To say that 2020 was a challenging year for public sector agencies would be an understatement. But in some ways, it has simply accelerated workplace trends that would have eventuated anyway.
For agency leaders and their IT teams, keeping staff safe and productive has required changes to support processes to service the needs of workers who are no longer on site, and potentially more vulnerable to cyber-attacks or other data management challenges.
Even as the working world begins to return to normal, it may be many months before workplace populations get back to historical norms, and remote working is likely to be a much bigger consideration in the years ahead.
But even before the pandemic, the trend towards remote working was already becoming prominent. In the US for instance Global Workplace Analytics found that between 2005 to 2017 there had been a 159 per cent increase in people working remotely.
Technology has been a key driver of this trend, with improvements in wide-area connections and the emergence of cloud-based productivity tools such as Microsoft Office 365 meaning workers today are far less likely to be tethered to their workplace.
So if COVID-19 has simply accelerated existing trends, it is vital that agency leaders think about the longer-term implications of a hybrid on-premises/off-premises workforce, to ensure that gains in productivity do not come at the expense of data protection and governance.
One of the key considerations is how to protect the data that workers are creating and using every day, and specifically in that most ubiquitous of productivity tools, Microsoft Office 365.
This is especially important for public sector agencies, where the sensitivity of the data they manage makes data protection a critical issue. Government agencies are a prime target cyberattacks, and hence it is vital the changes in workforce organisation does not lead to a weakening of data protection.
Office 365 has become the standard for office productivity in Australia and around the world, and its migration into the cloud has meant that applications and data are accessible anywhere.
This has proven advantageous for remote workers, but has also raised new challenges in data governance, as the cloud-based nature of Office 365 brings no guarantees that data is automatically protected. Hence it is important that organisations invest in robust centralised protection strategies to protect data from internal and external threats.
The need to ensure the safety of data managed and stored in Office 365 has been noted by the Head of Systems Engineering at Veeam Software, Nathan Steiner.
“Data criticality, security and resiliency are the three most important priorities for organisations going into 2021 to ensure business success and stability,” Steiner says.

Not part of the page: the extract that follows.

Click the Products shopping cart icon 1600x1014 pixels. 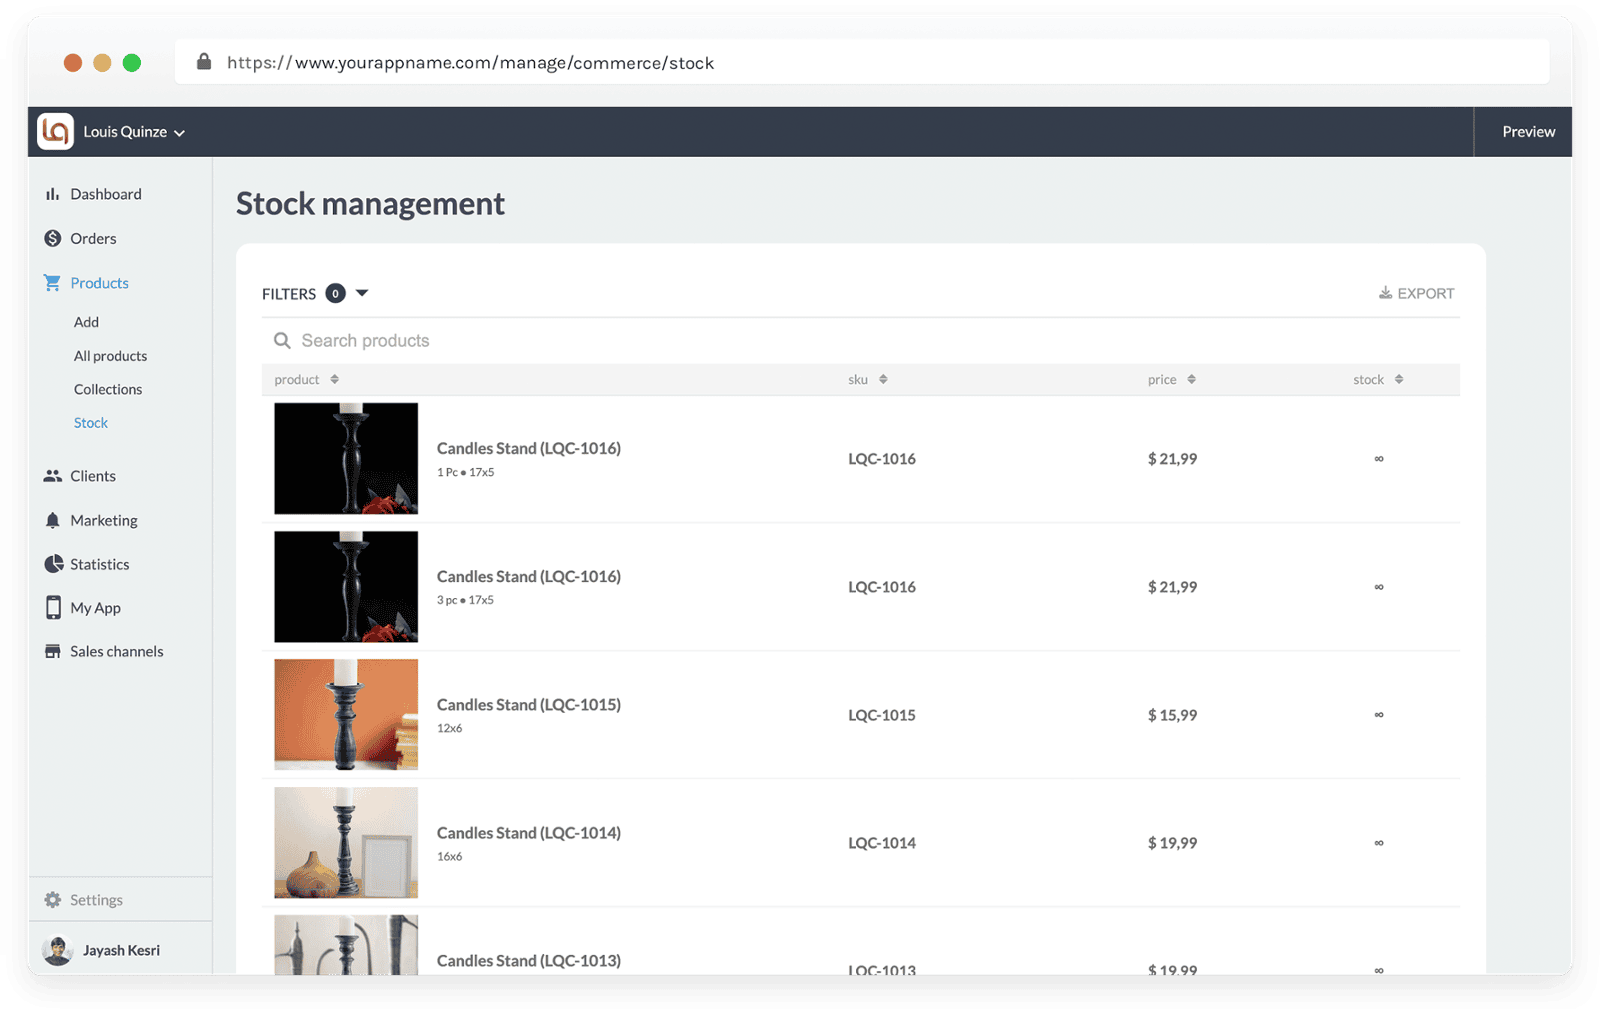click(x=53, y=283)
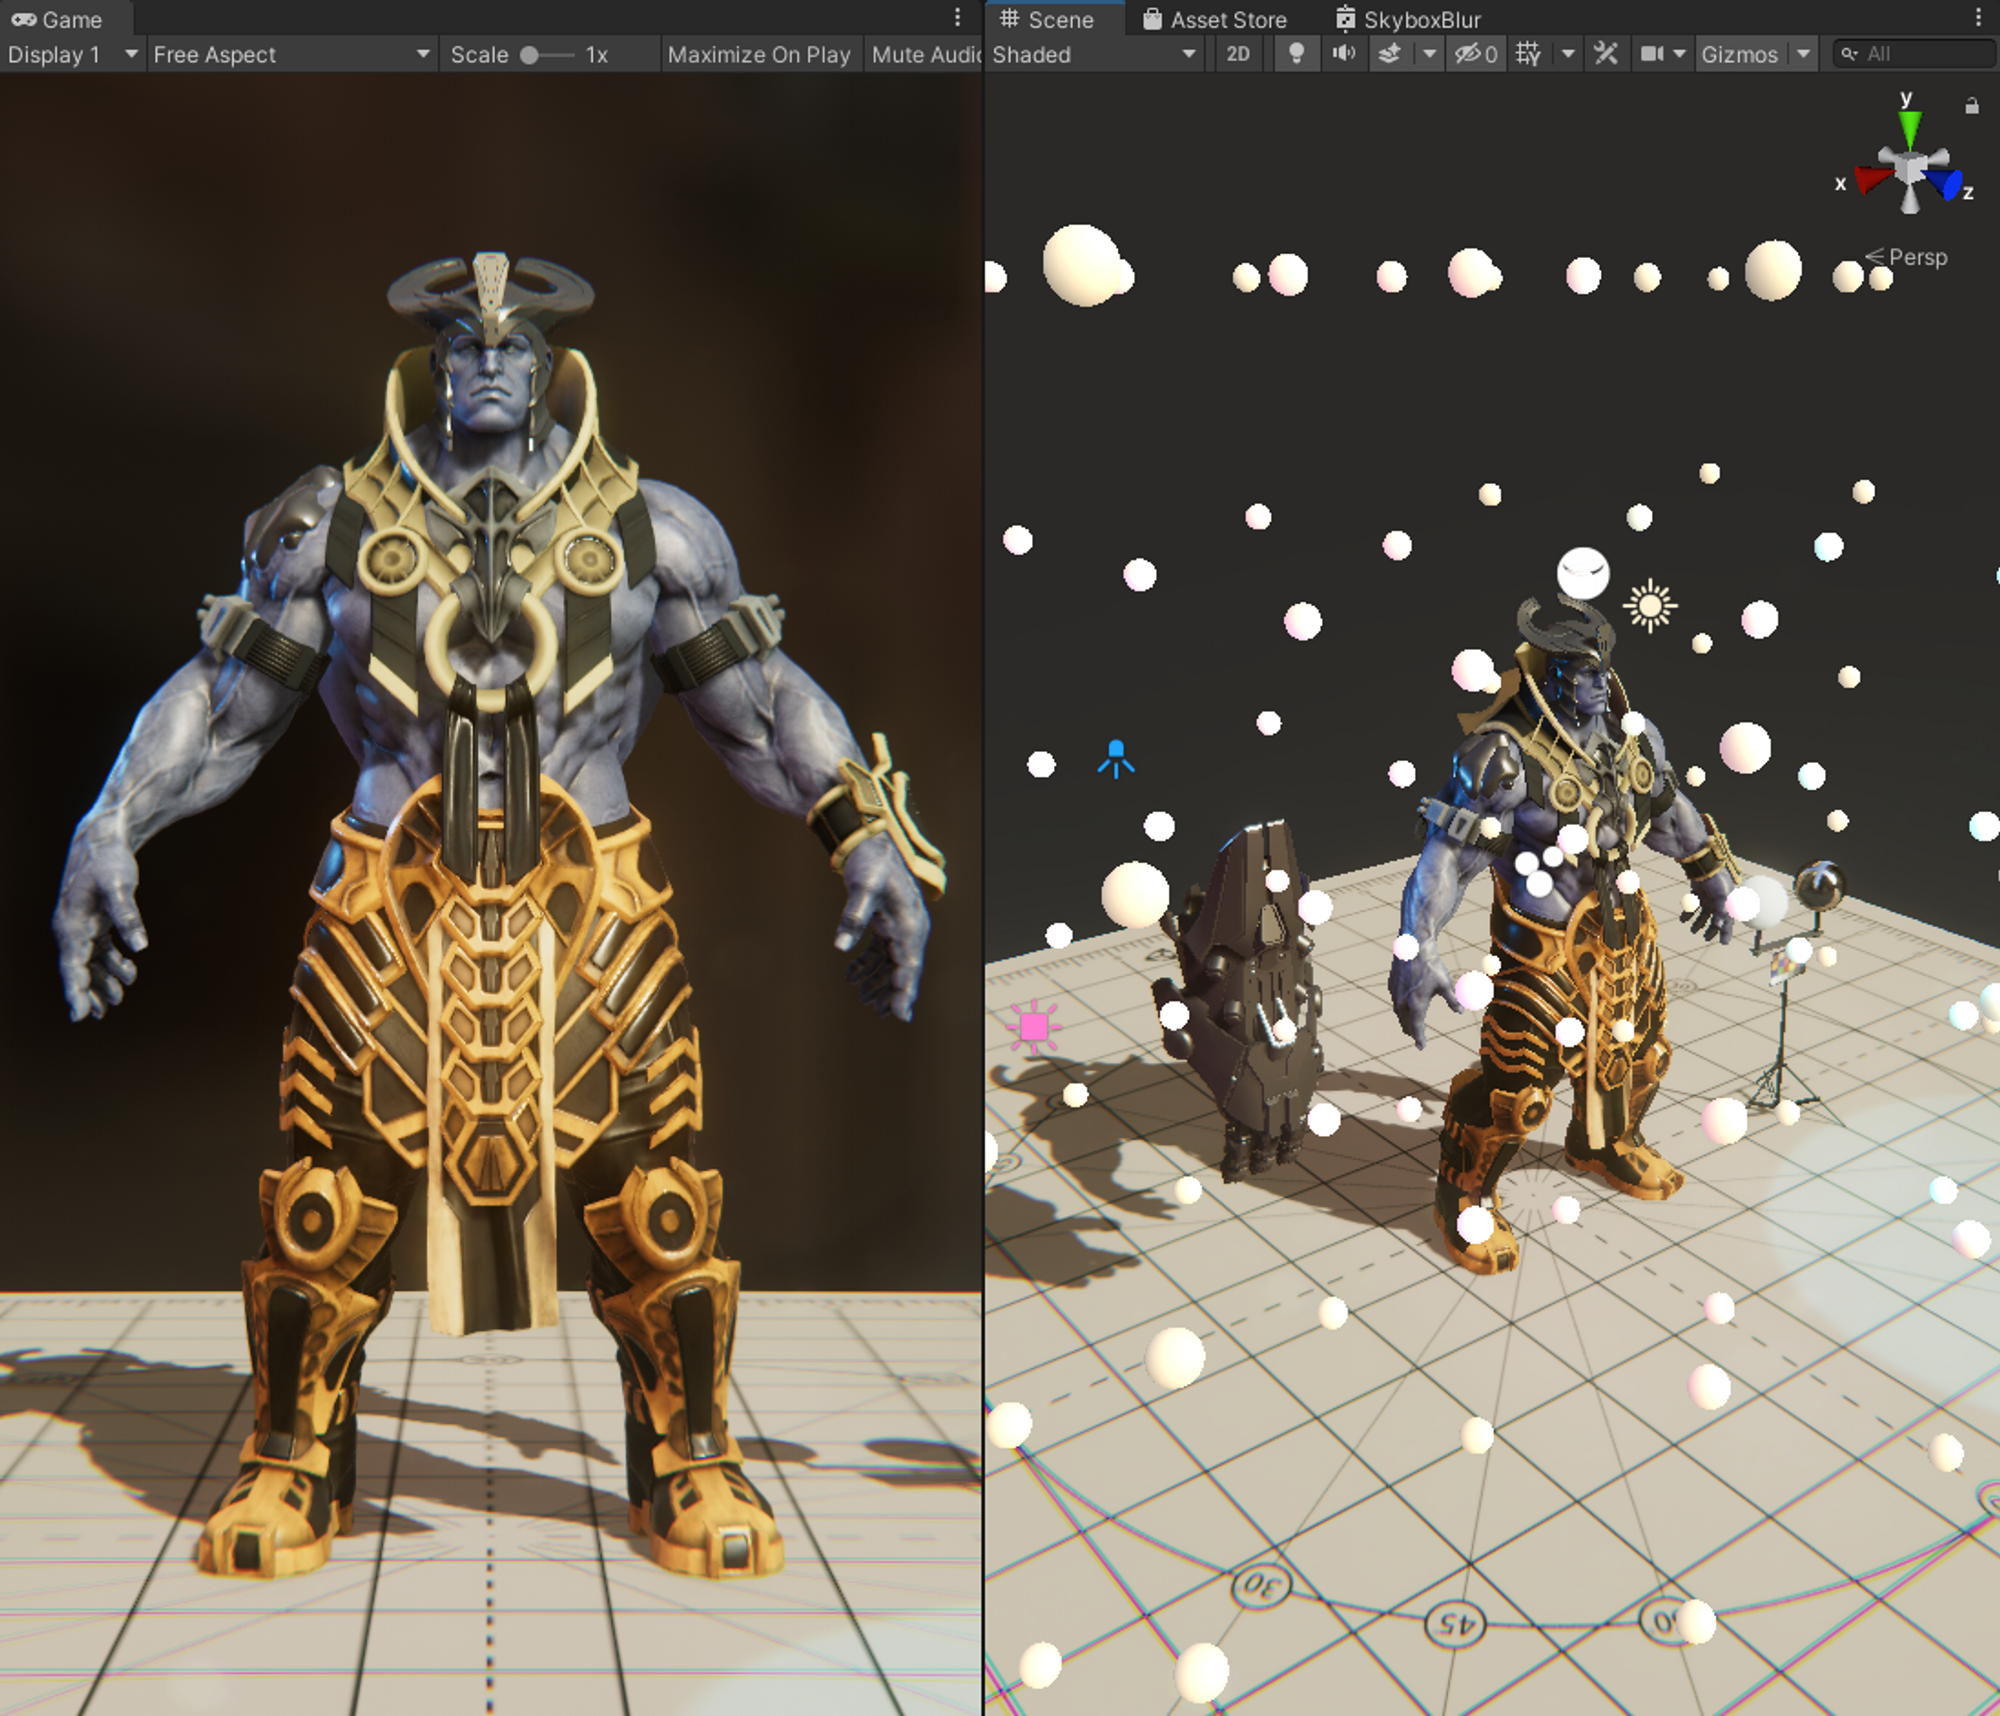Screen dimensions: 2000x1716
Task: Open the Free Aspect dropdown
Action: (x=290, y=54)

“Cyberattacks have increased substantially throughout 2020. And with Microsoft last year identifying over 13 billion malicious emails to launch malware and phishing attacks within its Office 365 services, it has now become a critical imperative that organisations also ensure that their Office 365 instance is protected, secured and made recoverable outside the Office 365 service itself”
The starting point for safely storing and securing data in Office 365 is to understand what protections come pre-integrated – and what do not.
For example, while Office 365 offers georedundancy, this only provides the ability for a service to continue running in the event of its failure of its primary hardware. This does not include the functionality of backup service, which would make copies of complete datasets at predefined intervals and ensures these copies are stored in separate locations for recovery if the primary record is altered or attacked.
There are numerous reasons why any organisation should invest in dedicated cloud backup and recovery services.
Firstly, despite best efforts, malware and viruses continue to wreak havoc on all manner of organisations, and this threat has grown significantly as more workers have begun working remotely. Having a point-in-time recovery capability means an organisation can easily roll systems back to a moment before the damage was done.
It is also important to remember that not all threats are external. Being able to easily perform point-in-time recovery means an organisation can guard against workers who might have stepped around usual security measures, such as a disgruntled former employee that tampers with data before their credentials are revoked, or a current employee who is deleting or altering data to cover up evidence of crime.
And not all problems in data management arise from hardware failures and cyberattacks.
Accidental deletion is a common problem which no amount of user training in policies and procedures can eliminate. The native recycle bins and version histories included in Office 365 provide only a limited capability for data recovery, and cannot protect from the deletion of an entire user profile. A dedicated backup solution however can provide point-in-time restoration of mailbox items by simply reloading data from a point in time before the deletion took place.
Having a dedicated backup tool can also help ensure an organisation remains compliant with changing data retention regulations and provides surety when reporting on protection strategies or during audits. This provides a level of governance that not just meets compliance requirements, but which also meets the expectations of citizens regarding data privacy. While Microsoft has built in some safety nets, such as Litigation Hold, these do not constitute a robust backup solution.
And finally, implementing backup for Office 365 provides peace of mind for those organisations that are transitioning between on-premises Exchange to Office 365 Exchange Online, especially if they are retaining hybrid email deployments. A properly implemented backup solution will manage hybrid email deployments by rendering the data’s source location irrelevant. This allows for data to be stored wherever is most appropriate, including in AWS S3 or Azure Blob, or with a managed service provider.
Public sector agency data is of critical importance, and those citizens and organisations it describes deserve the highest levels of protection in exchange for the trust they give to agencies.
Therefore we believe it is vital that agencies take the steps necessary to properly protect that data by investing in dedicated backup solutions that mitigate risks and ease the process of recovery when problems do arise.